Что движется само от себя по внутреннему своему побуждению, то живет, и потому даже живет, что движется: движение развивает и укрепляет жизненные силы. Не видно ли, что, если применить это к народу, надобно обязать его к мужеству? Движение обнаруживается в напряжении мышц для противодействия приходящему отвне впечатлению; но таково же и мужество: потому одно из них указывает на другое. Впрочем, и по одним высоким плодам мужества добрый сын отечества не замедлит воодушевить себя сим чувством. Оно есть возвышеннейшее состояние нашего духа, возбуждение не одной какой-либо силы, но всех сил существа нашего.
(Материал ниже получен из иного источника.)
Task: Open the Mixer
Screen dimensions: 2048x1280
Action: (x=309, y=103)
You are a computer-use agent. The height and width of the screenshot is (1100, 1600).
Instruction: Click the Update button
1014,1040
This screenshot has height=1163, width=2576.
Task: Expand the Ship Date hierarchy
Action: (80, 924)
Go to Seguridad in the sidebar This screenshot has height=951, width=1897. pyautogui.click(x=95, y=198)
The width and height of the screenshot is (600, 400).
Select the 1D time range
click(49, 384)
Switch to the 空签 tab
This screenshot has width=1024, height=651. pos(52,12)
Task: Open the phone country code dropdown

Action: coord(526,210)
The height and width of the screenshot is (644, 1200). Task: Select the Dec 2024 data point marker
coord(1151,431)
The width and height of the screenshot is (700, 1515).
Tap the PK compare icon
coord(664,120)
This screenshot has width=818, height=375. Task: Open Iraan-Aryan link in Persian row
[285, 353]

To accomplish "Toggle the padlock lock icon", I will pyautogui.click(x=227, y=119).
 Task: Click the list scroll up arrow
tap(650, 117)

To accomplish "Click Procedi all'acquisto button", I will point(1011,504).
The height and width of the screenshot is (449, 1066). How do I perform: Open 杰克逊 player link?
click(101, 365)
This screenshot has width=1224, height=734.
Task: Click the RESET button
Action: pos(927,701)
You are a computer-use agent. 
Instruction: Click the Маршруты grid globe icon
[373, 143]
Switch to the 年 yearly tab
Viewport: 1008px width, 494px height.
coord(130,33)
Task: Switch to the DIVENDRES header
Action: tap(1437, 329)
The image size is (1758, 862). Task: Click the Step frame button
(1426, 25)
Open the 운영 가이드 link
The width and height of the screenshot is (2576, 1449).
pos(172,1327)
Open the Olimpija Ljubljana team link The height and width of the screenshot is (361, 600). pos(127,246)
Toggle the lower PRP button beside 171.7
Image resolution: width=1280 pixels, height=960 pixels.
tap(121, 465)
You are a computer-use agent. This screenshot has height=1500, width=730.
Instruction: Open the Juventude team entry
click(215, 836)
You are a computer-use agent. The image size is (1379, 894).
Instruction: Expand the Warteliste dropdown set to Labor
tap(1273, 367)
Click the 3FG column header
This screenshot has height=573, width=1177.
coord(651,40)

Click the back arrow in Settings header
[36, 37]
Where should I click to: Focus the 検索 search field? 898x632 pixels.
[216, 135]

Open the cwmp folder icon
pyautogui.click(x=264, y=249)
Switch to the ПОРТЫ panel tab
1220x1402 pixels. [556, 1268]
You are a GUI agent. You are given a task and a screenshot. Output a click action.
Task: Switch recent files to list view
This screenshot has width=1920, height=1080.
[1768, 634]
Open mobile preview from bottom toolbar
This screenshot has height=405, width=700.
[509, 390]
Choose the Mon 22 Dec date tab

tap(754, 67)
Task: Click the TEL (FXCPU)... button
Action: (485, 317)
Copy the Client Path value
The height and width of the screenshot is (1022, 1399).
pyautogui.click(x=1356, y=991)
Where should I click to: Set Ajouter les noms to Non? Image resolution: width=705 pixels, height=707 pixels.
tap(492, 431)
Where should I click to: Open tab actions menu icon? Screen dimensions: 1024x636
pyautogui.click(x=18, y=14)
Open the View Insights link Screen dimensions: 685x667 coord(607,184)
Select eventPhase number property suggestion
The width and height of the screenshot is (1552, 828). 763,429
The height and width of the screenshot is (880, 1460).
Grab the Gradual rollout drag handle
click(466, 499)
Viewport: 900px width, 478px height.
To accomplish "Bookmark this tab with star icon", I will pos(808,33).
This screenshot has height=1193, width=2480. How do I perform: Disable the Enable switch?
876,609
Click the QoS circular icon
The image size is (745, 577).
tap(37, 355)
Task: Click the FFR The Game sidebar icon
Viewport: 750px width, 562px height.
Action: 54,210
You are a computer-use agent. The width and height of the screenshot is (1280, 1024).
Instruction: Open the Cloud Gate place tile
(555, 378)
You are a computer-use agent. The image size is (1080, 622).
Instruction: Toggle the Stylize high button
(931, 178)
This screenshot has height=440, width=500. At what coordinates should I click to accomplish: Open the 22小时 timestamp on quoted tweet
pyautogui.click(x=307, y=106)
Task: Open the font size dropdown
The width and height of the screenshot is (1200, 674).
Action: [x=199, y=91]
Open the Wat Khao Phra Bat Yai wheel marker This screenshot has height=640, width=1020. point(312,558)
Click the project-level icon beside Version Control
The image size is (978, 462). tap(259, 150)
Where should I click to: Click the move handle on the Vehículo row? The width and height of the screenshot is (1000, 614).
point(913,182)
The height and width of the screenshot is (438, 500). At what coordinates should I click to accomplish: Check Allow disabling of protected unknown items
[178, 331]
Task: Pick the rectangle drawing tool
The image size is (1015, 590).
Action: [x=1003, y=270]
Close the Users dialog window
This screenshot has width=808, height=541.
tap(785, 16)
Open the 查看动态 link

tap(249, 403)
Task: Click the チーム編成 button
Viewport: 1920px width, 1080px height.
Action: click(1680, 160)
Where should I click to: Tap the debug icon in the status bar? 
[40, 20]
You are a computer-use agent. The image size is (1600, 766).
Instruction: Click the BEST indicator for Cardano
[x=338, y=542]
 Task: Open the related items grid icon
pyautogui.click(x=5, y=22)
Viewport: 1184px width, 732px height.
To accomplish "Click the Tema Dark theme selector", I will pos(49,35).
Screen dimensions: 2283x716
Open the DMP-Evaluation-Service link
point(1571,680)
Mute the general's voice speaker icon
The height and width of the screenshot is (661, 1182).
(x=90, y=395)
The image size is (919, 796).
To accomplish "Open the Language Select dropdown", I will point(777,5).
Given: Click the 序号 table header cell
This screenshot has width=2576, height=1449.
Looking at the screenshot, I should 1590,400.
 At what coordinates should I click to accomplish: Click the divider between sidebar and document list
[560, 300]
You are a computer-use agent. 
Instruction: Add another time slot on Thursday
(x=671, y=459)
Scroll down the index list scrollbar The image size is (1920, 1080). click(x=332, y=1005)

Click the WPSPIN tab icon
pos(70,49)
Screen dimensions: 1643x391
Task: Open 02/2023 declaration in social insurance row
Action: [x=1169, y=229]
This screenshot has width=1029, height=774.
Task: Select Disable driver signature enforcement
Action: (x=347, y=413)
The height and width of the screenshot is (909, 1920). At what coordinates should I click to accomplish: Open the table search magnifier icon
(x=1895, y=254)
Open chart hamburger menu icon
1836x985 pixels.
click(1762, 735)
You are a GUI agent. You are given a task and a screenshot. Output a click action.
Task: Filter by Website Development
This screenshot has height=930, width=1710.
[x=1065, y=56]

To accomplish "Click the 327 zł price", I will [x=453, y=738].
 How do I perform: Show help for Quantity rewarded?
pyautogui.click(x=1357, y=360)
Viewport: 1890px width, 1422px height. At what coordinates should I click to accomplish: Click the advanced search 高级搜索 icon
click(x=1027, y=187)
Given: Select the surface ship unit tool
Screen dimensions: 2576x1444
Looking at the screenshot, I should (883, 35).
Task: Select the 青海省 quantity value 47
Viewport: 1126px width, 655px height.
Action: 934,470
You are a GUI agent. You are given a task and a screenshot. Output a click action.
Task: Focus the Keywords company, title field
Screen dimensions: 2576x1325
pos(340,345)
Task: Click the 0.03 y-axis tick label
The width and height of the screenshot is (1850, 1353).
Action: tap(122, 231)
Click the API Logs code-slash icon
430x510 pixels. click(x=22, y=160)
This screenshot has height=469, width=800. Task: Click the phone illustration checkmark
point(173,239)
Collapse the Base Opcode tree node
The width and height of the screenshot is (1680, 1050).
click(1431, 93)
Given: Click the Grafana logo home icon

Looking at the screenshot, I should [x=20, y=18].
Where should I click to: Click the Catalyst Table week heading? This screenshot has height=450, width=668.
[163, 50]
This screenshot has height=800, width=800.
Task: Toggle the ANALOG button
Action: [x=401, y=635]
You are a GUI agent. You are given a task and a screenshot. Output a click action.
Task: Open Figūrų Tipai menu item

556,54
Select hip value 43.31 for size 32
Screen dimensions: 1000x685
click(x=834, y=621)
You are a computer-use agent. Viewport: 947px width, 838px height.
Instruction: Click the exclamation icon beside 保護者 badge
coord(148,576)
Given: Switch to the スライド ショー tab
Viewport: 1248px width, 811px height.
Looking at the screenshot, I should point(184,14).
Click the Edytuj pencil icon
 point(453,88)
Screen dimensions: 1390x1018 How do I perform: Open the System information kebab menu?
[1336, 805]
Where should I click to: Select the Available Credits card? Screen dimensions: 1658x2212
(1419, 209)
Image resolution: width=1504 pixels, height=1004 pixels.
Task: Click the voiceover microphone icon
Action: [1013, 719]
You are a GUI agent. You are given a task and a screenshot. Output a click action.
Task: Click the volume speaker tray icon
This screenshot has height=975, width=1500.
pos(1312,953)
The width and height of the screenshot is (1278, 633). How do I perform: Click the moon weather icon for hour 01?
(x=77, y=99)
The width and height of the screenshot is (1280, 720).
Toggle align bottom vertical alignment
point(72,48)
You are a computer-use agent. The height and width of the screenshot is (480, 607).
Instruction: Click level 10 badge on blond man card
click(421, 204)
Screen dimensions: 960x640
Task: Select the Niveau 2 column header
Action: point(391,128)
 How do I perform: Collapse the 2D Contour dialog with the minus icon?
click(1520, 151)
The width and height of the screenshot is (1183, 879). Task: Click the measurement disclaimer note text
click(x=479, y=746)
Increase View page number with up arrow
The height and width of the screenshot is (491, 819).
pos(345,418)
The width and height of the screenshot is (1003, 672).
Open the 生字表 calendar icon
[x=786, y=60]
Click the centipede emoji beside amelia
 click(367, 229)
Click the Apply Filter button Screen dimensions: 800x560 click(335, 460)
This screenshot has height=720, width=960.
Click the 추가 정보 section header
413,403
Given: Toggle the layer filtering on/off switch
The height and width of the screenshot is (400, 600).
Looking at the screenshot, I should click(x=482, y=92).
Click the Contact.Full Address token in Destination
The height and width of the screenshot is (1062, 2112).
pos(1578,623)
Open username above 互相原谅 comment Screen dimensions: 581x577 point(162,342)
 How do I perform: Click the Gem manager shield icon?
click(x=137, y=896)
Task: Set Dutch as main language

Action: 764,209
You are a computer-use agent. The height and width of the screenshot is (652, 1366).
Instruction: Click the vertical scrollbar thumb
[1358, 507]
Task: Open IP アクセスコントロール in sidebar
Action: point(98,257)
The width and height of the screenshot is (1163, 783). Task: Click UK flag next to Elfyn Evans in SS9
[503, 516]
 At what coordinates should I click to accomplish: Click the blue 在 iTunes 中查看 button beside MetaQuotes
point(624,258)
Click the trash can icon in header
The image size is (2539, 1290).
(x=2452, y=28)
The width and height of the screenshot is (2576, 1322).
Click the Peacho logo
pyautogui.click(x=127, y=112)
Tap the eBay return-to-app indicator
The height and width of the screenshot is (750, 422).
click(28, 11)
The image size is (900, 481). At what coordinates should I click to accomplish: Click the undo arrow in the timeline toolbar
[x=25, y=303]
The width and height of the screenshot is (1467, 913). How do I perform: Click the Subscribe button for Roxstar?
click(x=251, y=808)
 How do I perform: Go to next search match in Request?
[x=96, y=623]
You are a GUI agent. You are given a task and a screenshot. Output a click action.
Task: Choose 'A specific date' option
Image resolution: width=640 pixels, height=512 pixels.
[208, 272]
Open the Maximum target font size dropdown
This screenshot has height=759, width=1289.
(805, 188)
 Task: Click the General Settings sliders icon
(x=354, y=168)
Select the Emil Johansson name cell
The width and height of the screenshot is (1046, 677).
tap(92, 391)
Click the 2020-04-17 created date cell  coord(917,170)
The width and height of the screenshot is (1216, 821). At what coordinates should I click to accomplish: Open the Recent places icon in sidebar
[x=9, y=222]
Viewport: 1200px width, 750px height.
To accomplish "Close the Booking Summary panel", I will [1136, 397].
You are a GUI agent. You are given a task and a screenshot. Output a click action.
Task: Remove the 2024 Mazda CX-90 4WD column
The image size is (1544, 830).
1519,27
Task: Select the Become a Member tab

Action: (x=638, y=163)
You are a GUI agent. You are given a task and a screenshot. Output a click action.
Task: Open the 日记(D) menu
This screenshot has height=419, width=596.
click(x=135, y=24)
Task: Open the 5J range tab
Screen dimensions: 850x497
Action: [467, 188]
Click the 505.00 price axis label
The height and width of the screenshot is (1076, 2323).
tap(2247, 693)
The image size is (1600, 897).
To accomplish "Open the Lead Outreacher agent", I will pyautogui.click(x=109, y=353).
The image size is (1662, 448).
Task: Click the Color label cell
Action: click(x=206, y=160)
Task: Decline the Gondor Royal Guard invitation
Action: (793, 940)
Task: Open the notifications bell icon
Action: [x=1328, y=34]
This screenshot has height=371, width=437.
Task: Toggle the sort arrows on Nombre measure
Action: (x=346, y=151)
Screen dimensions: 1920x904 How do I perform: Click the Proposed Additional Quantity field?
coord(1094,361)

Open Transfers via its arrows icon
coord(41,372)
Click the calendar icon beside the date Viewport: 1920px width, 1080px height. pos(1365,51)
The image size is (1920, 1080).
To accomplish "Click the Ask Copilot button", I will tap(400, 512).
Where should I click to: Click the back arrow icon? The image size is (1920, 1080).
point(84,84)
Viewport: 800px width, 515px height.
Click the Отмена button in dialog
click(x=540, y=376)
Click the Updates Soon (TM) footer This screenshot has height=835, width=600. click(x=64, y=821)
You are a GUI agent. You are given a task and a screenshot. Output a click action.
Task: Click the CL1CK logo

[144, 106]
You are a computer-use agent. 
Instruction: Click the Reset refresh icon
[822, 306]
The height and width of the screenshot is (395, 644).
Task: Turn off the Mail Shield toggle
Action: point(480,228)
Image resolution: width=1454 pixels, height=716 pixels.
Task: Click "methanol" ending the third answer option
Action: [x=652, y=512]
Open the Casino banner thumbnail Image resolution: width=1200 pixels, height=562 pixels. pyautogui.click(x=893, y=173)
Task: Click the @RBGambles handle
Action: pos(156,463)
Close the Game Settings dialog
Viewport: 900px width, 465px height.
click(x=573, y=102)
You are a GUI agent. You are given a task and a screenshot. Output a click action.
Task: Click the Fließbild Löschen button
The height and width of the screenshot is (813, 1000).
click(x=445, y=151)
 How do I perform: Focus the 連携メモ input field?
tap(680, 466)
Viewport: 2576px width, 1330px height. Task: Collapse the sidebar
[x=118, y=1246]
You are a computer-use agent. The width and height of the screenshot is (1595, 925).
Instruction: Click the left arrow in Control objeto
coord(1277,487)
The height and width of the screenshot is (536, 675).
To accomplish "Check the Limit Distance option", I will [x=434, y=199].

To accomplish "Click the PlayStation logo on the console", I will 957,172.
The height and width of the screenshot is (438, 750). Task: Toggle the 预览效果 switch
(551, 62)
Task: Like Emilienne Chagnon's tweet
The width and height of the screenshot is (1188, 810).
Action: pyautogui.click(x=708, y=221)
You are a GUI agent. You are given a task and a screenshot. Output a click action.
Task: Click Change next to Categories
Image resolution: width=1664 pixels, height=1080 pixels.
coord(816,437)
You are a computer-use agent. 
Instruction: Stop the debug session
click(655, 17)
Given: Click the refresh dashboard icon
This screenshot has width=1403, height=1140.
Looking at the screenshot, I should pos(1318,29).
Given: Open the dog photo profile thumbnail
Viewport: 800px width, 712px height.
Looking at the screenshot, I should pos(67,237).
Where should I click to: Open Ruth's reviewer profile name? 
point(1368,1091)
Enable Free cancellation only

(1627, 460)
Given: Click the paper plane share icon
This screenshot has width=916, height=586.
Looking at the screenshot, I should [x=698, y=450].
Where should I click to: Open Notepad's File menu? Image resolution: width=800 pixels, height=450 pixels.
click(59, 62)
Бодро восстает оно против насилий совне и тем ограждает, можно сказать, корень своей жизни от всякого повреждения, весело встречает труды для у совершения себя внутреннего, не знает неприятностей и болезненных неудовольствий, для него нет бремени неудобоносимого. Малодушие боится и бежит опасностей, мужество желает их и с открытым челом выходит против них; малодушие ищет как бы сложить весь труд на другого, мужество стремится восхитить у других и место, и время; малодушие хотело бы не быть или, по крайней мере, перестать существовать, пока минует опасность, мужество благословляет небо, что поставлено в таких затруднительных обстоятельствах, в которых оно может испытать и открыть свои силы. Не видно ли, что малодушие есть плод истощения сил, болезненная старость, преддверие смерти, а мужество – игра жизни, признак крепости сил, юношеской бодрости? Народу можно сказать: будь мужествен, чтоб жить, или, если он уже доказал свое мужество: ты жив, потому что мужествен; а ты близок к концу, малодушный, и час смерти твоей недалек. Вот и еще свидетельство и потребность к жизни народной.
Живое тело чувствует, когда что прикасается к нему, чувствует удовольствие, когда прикосновение производит приятное раздражение, и неудовольствие, когда оно неприятно; и притом так, что, хотя изменение собственно происходит в одном члене, например боль в голове, чувствует его, однако же, все тело, как будто вестники какие от пораженного члена проходят по всем другим членам и возбуждают в них сочувствие – и вот еще признак и условие жизни народной! Это сочувствие всех одному и одного, когда нет радости, которая бы исключительно принадлежала одной части государства, и нет горести, которою бы была поражена одна она; когда только одна весть проходит по государству о той или другой нужде, и всех без особенных приказаний возбуждает к содействию; когда ни один гражданин не отклоняет от себя предлагаемого труда, не говорит: «Есть и без меня много», но прямо себя считает обязанным действовать, и без уклонений, общее дело считать своим: оттого все дела в таком государстве имеют столько рук, сколько граждан, столько сил, сколько лиц. Нет там непреодолимых трудностей, нет не вознаградимых потерь, нет разрушительных бед, ибо как яма под водою, как бы велика ни была, наполняется водою тотчас, не производя, однако ж, в самой воде никакого ущерба, так всякая нужда государства поглощается, так сказать, полнотою жизни государственной.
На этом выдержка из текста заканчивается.